Around 442,000 homes would need to be built annually for the next 25 years in order to relieve the UK’s housing crisis. That’s according to a report by the leading economic think tank for cities and town centres. 

The Centre for Cities analysis shows the UK is short of 4.3 million homes. With the government’s promise to build 300,000 homes a year, it would take 50 years to fix. Worst hit is the Greater South East, while in England as a whole a typical house is more than 10 times the average salary.

UK’s housing crisis dates back to post-WW2

The report says Britain’s housing supply problem dates back to 1947 and the introduction of the Town and Country Planning Act. This is contrary to the belief by many that it was the Tory government’s Right to Buy legislation, introduced in the 1980s, that was the main culprit, particularly since council house building was also cut back at the time.

Comparing the UK’s housing history with that of it is continental neighbours, the report points to a drop in house building of more than one third after the introduction of the 1947 Act. It went from a housing growth of two per cent a year up to 1939 and to 1.2 per cent from 1947 to today.

Call for change to current planning system

Changing the discretionary planning system that local authorities currently use, to a new rules-based, flexible zoning system would greatly improve the rate of new house building, insists the organisation.

Andrew Carter, Chief Executive, Centre for Cities said: “UK planning policy has held back the economy for nearly three quarters of a century, stifling growth and exacerbating a housing crisis that has blighted the country for decades.

“Big problems require big solutions and if the Government is to clear its backlog of unbuilt homes, it must first deliver planning reform.”

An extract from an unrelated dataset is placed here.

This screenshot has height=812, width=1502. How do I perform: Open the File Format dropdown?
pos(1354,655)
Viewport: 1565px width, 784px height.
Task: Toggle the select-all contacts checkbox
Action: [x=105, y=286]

Sellers reducing property prices by around 4.5 per cent

Meanwhile, for those who do have a property and are looking to sell, be prepared to reduce the asking price by around £14,000. That’s according to property portal Zoopla’s latest report which shows sellers are cutting prices by an average of 4.5 per cent. In London and the South East of England the cut is slightly bigger – at 5.5 per cent.

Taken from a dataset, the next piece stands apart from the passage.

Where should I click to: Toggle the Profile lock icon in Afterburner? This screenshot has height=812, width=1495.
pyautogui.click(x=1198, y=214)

The reason for this is isn’t just the cooling off of the market, but the fact there are more homes for sale. According to Zoopla most estate agents these days have around 24 properties for sale. That compares to just 15 for the same period last year. As a result, nearly half of sellers (40 per cent) have been forced to lower the price of their property in order to secure a sale.

But, considering the average property rose by just over 20 per cent during the pandemic (resulting in an average gain of more than £48,000), the current cut shouldn’t be particularly hard-going for long-term home owners.

Richard Donnell, executive director of Zoopla says he expects a ‘soft landing’ for the property market this year, with property price falls of no more than five per cent.